The Shanghai Electric Power Ltd (SEPL) has sought the government’s support in accelerating the process of regulatory approvals to facilitate the completion of Sale-Purchase Agreement (SPA) of majority shares in K-Electric Ltd (KEL).
A delegation of Shanghai Electric Power (SEP), led by its chairman Wang Yundan called on Prime Minister Shahid Khaqan Abbasi.
The delegation apprised the prime minister about the current status of acquisition process of a majority stake in K-Electric and sought government’s support in accelerating the process of regulatory approval, said a press release.
The Prime minister assured the delegation that Government of Pakistan remained committed to supporting Shanghai Electric Power with a view to further liberalizing the power generation and distribution sector in the country.
To this extent, he also assured the visiting delegation of the government’s commitment to enabling the process to move forward subject to completion of all regulatory frameworks.
The deal is valued at $1.77 billion. The time period for making the PoI of purchase of stake in KEL expired on Monday, which forced K-Electric to announce the withdrawal of intention for the acquisition of up to 66.40% of its shares by Shanghai Electric Power.
Shanghai Electric is fully committed to consummate the transaction, pending receipt of regulatory and other approvals.
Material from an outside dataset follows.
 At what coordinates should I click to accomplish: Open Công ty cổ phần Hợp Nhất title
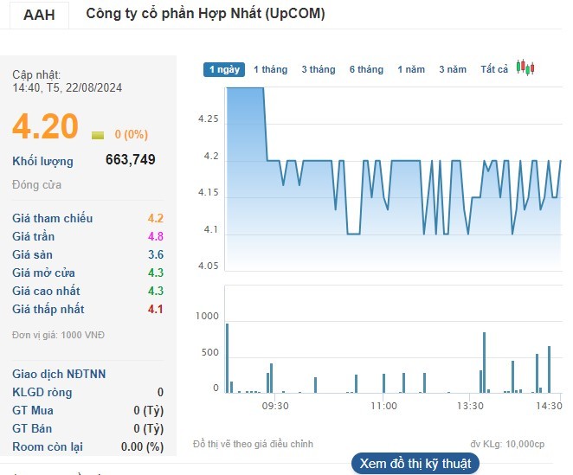[x=206, y=15]
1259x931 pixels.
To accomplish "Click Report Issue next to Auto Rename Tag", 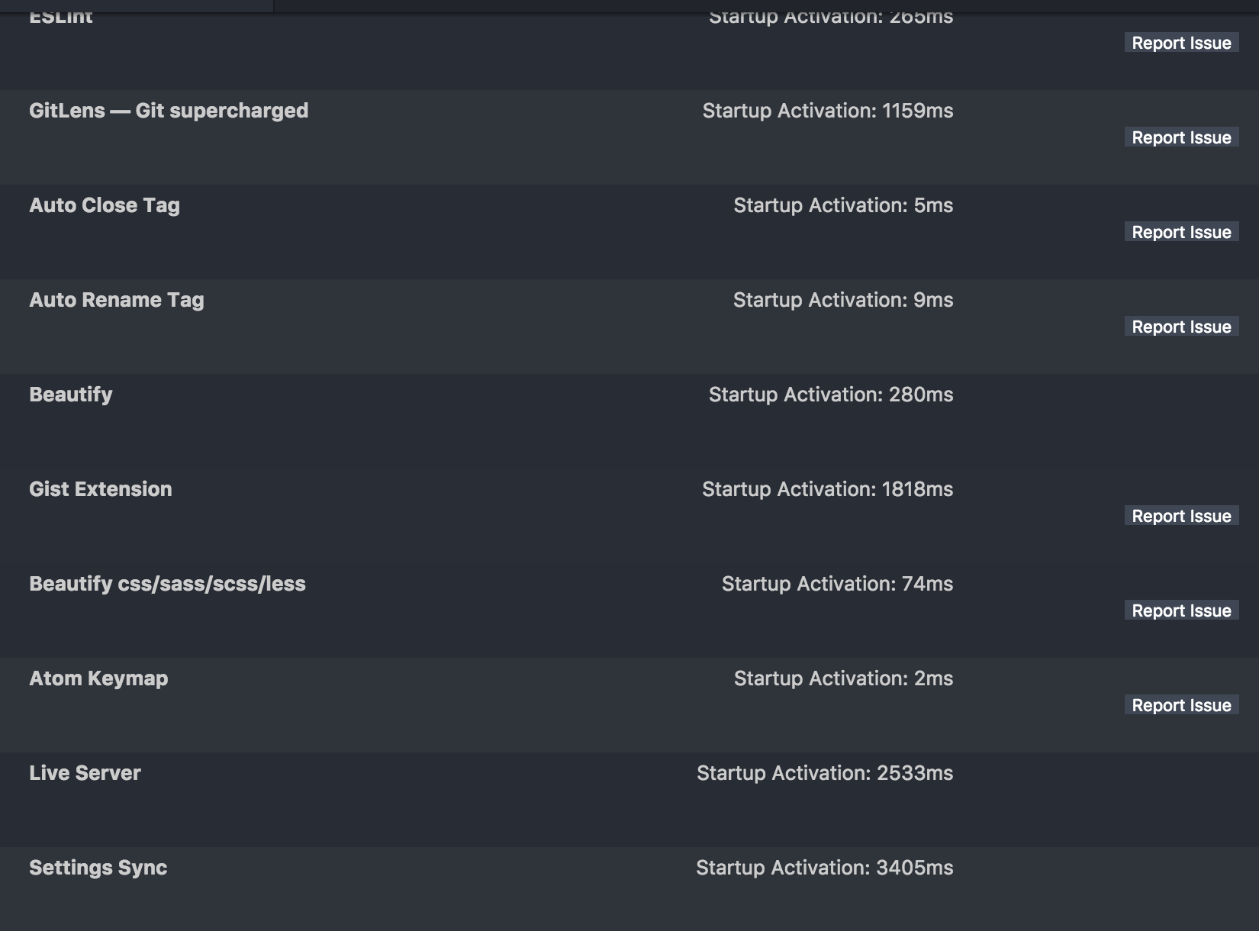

They shall make a fresh public announcement of intention in accordance with the prescribed formalities immediately with effect from the expiry date
The major hurdle to completion of the deal is the Multi-Year Tariff (MYT) for KEL to be decided by National Electric Power Regulatory Authority.
K-Electric Ltd shares at the bourse saw a gain of Rs 0.28 or 4.27% and are trading at Rs 6.60 with a turnover of 11.63 million with this build up.